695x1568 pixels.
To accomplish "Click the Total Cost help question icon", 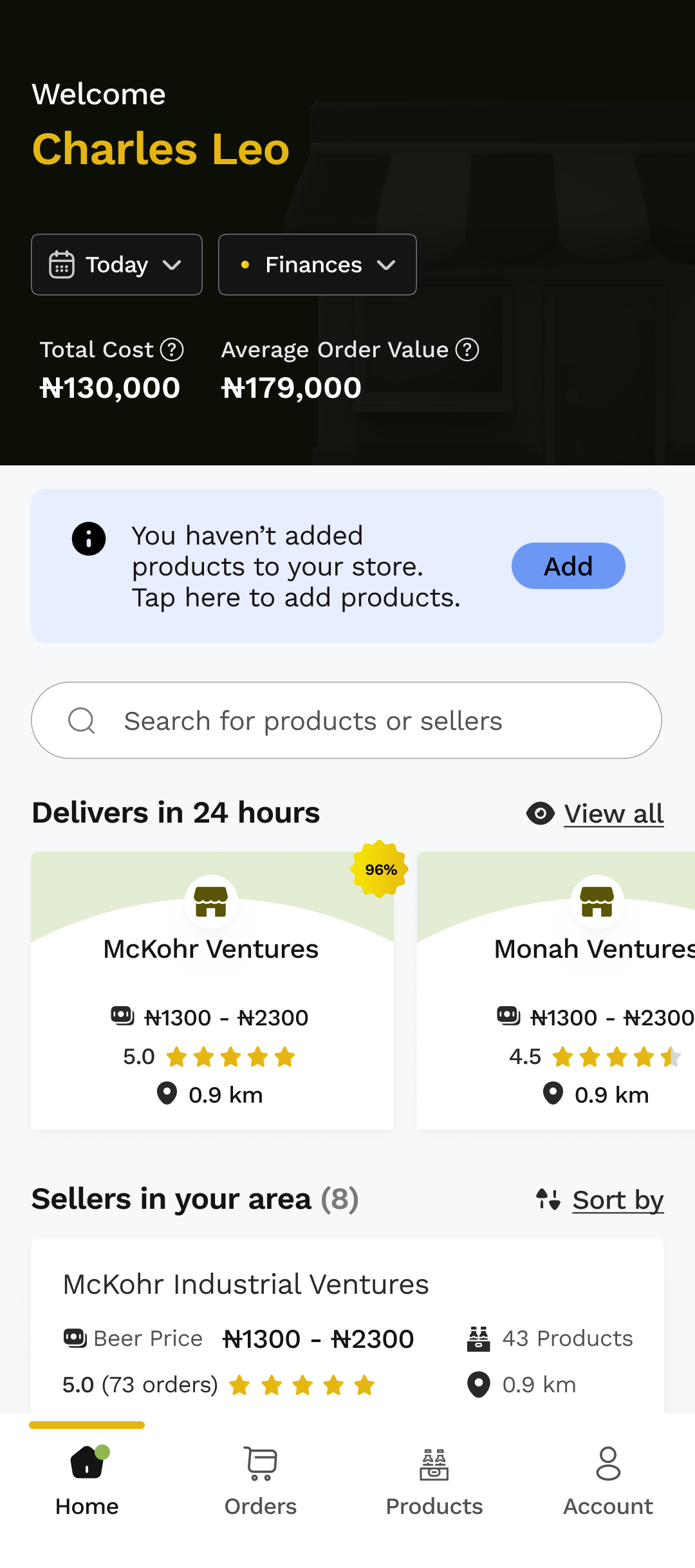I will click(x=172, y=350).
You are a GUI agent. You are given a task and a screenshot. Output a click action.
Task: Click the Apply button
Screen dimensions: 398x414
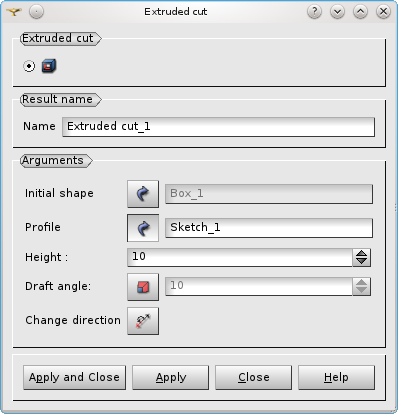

** Aim of the task **
Leaving every picture out, return the lines from the one containing "You are a GUI" through the last line of the records exactly.

** Result for this task **
You are a GUI agent. You are given a task and a screenshot. Output a click action.
Task: Click the Apply button
Screen dimensions: 398x414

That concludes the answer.